§ **Raw records**
>>
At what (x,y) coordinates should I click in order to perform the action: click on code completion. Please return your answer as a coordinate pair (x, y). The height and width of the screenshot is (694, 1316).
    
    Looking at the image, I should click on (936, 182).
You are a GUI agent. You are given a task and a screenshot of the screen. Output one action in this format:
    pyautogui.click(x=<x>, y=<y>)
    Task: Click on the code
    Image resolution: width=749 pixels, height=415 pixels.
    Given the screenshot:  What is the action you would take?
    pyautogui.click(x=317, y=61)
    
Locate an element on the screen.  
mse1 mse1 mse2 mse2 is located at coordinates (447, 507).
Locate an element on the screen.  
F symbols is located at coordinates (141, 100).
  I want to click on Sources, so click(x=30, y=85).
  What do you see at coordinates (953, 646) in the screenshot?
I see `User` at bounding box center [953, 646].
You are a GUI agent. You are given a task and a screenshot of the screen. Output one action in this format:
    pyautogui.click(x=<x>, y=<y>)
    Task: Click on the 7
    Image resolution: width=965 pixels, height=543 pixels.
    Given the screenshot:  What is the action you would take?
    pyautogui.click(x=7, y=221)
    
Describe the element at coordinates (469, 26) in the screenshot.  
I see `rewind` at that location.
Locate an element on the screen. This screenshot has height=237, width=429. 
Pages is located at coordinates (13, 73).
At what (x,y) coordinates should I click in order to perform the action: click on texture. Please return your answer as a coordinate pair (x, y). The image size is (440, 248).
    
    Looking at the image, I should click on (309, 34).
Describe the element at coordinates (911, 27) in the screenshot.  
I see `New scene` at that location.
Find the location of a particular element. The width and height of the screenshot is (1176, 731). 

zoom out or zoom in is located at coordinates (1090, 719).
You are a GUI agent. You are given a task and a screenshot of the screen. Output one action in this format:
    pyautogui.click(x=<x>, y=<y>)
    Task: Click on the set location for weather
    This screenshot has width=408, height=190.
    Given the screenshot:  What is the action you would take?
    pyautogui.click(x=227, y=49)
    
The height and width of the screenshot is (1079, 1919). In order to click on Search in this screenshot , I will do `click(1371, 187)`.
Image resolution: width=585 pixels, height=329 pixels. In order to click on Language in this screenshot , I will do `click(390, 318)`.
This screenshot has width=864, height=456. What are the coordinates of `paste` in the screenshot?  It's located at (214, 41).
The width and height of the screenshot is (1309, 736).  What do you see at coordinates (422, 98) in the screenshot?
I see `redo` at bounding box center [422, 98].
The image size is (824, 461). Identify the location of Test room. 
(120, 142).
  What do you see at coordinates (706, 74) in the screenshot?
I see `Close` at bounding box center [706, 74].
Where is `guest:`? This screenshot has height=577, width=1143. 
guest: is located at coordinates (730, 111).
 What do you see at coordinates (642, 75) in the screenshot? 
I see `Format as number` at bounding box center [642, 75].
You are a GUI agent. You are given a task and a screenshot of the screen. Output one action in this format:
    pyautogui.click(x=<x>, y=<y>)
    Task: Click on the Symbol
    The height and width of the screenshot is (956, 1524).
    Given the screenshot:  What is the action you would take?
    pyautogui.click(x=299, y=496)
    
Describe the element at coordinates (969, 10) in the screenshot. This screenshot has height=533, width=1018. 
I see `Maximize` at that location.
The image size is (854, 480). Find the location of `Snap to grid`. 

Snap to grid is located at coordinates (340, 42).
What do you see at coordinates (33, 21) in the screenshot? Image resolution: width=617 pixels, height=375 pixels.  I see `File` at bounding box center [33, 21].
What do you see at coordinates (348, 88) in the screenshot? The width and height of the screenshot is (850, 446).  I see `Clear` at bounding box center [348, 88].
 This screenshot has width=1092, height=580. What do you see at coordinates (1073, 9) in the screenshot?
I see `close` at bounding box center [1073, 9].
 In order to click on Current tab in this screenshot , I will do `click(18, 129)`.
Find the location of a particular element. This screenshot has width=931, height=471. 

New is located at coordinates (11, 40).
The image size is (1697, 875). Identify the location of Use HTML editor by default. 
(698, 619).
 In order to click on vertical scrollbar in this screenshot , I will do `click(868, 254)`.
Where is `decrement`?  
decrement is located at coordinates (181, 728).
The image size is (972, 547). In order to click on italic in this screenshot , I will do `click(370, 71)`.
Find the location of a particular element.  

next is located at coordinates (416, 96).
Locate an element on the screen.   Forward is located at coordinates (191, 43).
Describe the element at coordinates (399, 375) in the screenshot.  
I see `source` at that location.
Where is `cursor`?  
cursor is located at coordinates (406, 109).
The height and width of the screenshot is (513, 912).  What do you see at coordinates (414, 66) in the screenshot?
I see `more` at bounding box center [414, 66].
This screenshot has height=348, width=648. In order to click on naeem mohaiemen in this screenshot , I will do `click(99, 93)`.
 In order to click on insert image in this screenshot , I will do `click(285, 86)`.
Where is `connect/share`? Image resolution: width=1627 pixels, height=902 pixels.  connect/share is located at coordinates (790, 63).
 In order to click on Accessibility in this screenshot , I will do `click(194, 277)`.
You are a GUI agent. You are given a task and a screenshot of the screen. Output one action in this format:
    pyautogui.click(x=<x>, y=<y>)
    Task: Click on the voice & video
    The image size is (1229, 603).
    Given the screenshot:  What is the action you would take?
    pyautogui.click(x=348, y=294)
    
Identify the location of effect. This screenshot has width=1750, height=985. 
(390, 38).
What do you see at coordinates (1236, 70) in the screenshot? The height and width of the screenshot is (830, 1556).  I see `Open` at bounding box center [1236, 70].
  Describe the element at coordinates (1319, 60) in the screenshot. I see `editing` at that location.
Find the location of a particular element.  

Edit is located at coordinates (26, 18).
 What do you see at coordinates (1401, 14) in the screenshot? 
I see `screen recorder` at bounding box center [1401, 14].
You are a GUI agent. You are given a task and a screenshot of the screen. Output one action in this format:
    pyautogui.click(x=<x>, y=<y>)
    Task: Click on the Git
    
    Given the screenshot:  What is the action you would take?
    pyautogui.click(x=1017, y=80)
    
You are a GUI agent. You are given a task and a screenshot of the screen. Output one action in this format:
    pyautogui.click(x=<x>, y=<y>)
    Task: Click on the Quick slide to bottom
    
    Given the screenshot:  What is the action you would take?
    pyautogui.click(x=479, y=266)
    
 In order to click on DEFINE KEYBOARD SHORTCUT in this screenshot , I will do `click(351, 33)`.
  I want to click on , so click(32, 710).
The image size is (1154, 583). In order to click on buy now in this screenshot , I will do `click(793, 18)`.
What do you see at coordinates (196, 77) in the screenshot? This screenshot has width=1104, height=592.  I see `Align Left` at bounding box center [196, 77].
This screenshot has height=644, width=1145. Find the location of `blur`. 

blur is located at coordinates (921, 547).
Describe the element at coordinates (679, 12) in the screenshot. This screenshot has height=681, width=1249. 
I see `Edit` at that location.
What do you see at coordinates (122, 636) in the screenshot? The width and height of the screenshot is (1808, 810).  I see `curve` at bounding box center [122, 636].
<<
§ **Given request**
Copy the items above verbatim, beginning with the line containing "Describe the element at coordinates (969, 10)" and continuing through the line containing "In order to click on Accessibility", both included.

§ **Task answer**
Describe the element at coordinates (969, 10) in the screenshot. This screenshot has height=533, width=1018. 
I see `Maximize` at that location.
The image size is (854, 480). Find the location of `Snap to grid`. 

Snap to grid is located at coordinates (340, 42).
What do you see at coordinates (33, 21) in the screenshot? Image resolution: width=617 pixels, height=375 pixels.  I see `File` at bounding box center [33, 21].
What do you see at coordinates (348, 88) in the screenshot? The width and height of the screenshot is (850, 446).  I see `Clear` at bounding box center [348, 88].
 This screenshot has width=1092, height=580. What do you see at coordinates (1073, 9) in the screenshot?
I see `close` at bounding box center [1073, 9].
 In order to click on Current tab in this screenshot , I will do `click(18, 129)`.
Find the location of a particular element. This screenshot has width=931, height=471. 

New is located at coordinates (11, 40).
The image size is (1697, 875). Identify the location of Use HTML editor by default. 
(698, 619).
 In order to click on vertical scrollbar in this screenshot , I will do `click(868, 254)`.
Where is `decrement`?  
decrement is located at coordinates (181, 728).
The image size is (972, 547). In order to click on italic in this screenshot , I will do `click(370, 71)`.
Find the location of a particular element.  

next is located at coordinates (416, 96).
Locate an element on the screen.   Forward is located at coordinates (191, 43).
Describe the element at coordinates (399, 375) in the screenshot.  
I see `source` at that location.
Where is `cursor`?  
cursor is located at coordinates (406, 109).
The height and width of the screenshot is (513, 912).  What do you see at coordinates (414, 66) in the screenshot?
I see `more` at bounding box center [414, 66].
This screenshot has height=348, width=648. In order to click on naeem mohaiemen in this screenshot , I will do `click(99, 93)`.
 In order to click on insert image in this screenshot , I will do `click(285, 86)`.
Where is `connect/share`? Image resolution: width=1627 pixels, height=902 pixels.  connect/share is located at coordinates (790, 63).
 In order to click on Accessibility in this screenshot , I will do `click(194, 277)`.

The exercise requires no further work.